Manufacturing at scales that small is no mean feat, since no one has yet
built a device that can pick up and move around nanotubes at assembly
line speeds.
 |
| The future of electronics? Physicist
Paul McEuen and his colleagues at Cornell fabricated a transistor
that passes signals through a single atom. |
Ease of manufacturing led to an important design change, Schmergel said.
First, instead of laying a set of nanotubes crosswise over another, Nantero
researchers decided to lay the nanotubes over a bed of electrodes created
through standard photolithography. Thanks to advances in lithography using
ultraviolet wavelengths, the rows of electrodes can be much less than
a micrometer apart.
Another manufacturing-related design decision revolved around how to place
the tubes in the proper orientation. The goal, Schmergel said, was to
find a way to do this without inventing a whole new manufacturing technology.
Instead, the tubes are scattered across the top of the electrode grid
and then etched away using standard lithographic techniques. Only bundles
of the most precisely aligned tubes survive, and they are then cemented
into place. Because of this lithographic process for aligning the tubes,
Schmergel said, "Anyone who's making memory today can make
our chips."
And although these chips won't approach the theoretical limits,
they'll pack plenty of punch. The prototype wafer, unveiled in
May, possessed 10 billion junctions for storing data. The first commercially
available chips, Schmergel said, will hold several megabytes.
MEMORY YOU NEVER LOSE
Beyond sheer density of data, the nanotube chips have another, perhaps
even more important potential advantage over their electronic rivals:
The memory doesn't disappear when the power goes off. The tubes
may be drawn to the electrode by an electrical attraction, but they are
held there by van der Waals attraction, a sort of molecular-level suction.
In that way, an electromechanical memory chip will have more in common
with a computer hard drive or floppy disk than with RAM.
To see why this could be a huge edge, turn on a computer: During the minutes
spent booting up, the random access memory is filled with the operating
system read off the hard drive. The RAM has to be filled in this way because
the data in it vanishes every time the power is switched off. A computer
with an electromechanical memory, in which the bits are held in place
by the van der Waals force, could begin working the instant it is turned
on.
"Once we can get the devices to a high enough density,"

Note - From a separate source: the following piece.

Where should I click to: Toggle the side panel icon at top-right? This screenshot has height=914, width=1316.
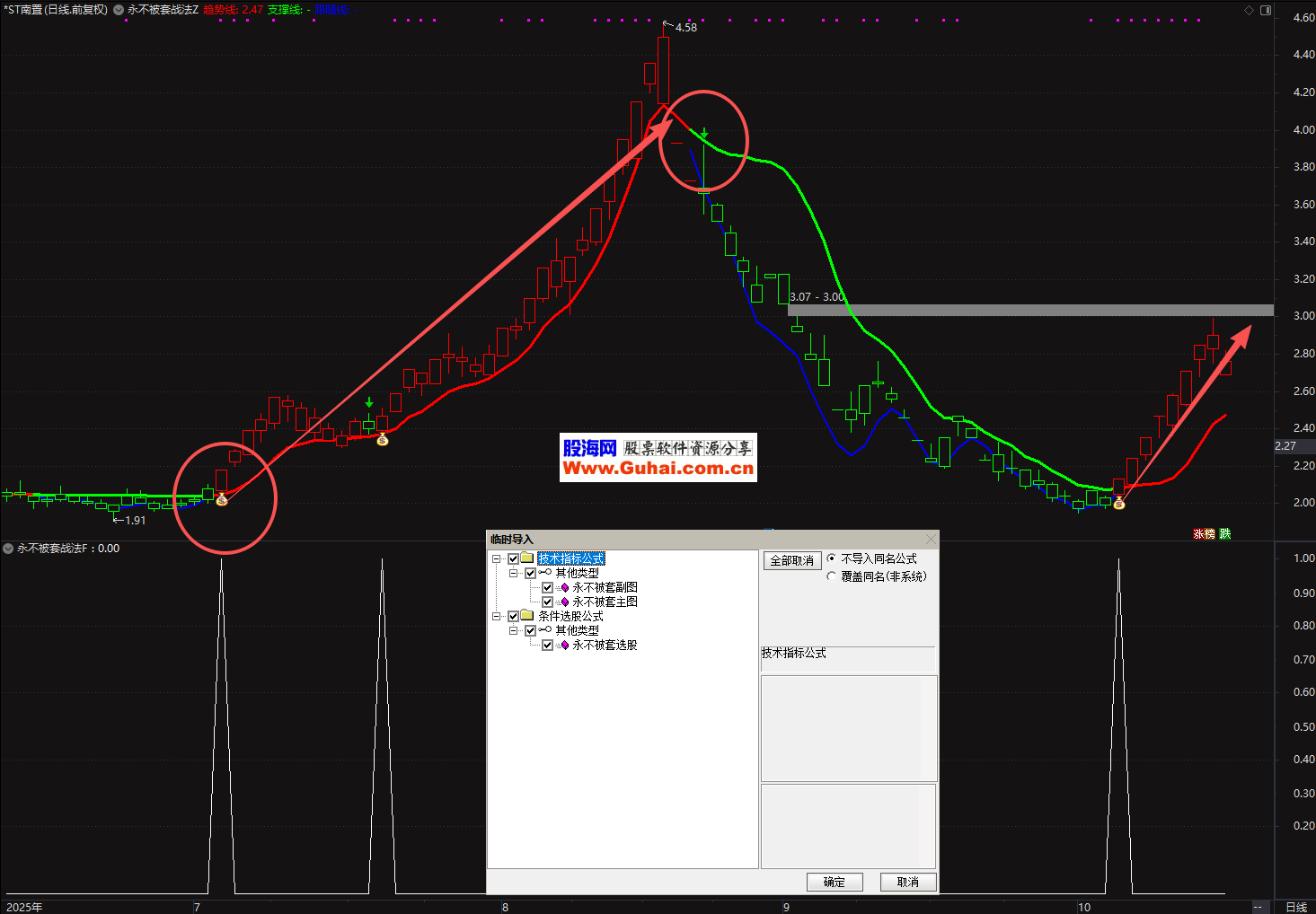pos(1266,10)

Schmergel said, "these chips will be competitive with hard drives.
You could have computers with just one device to handle all memory. It
would be a substantial leap forward."
Memory may turn out to be the only part of the computer that is best done
electromechanically. As Merkle pointed out, electrons are smaller and
lighter than molecules, and any process that could fabricate the rods
and framework for an electromechanical computer could be used to make
nano-transistors that would work faster and more efficiently.
Last year, in fact, physicists at Cornell University in Ithaca, N.Y.,
fabricated a transistor in which the electrical signal flows through a
single cobalt atom.
Someone may well decide to build a nanocomputer that uses rod logic, but
it will be for a niche application, or as a curiosity, or in homage to
Drexler.
Still, Merkle said, moving, molecular-size parts will play a critical
role in the future of Moore's law. "When you ask how we
are going to make ever smaller computer components, the answer is through
ever more precise control over the location of atoms," Merkle said.
"Fundamentally, nanotechnology is a manufacturing technology. It's
a better way of arranging atoms."
It's a startling vision. And one that seems only as improbable
as a gigabyte computer memory chip filled with flexing nanotubes.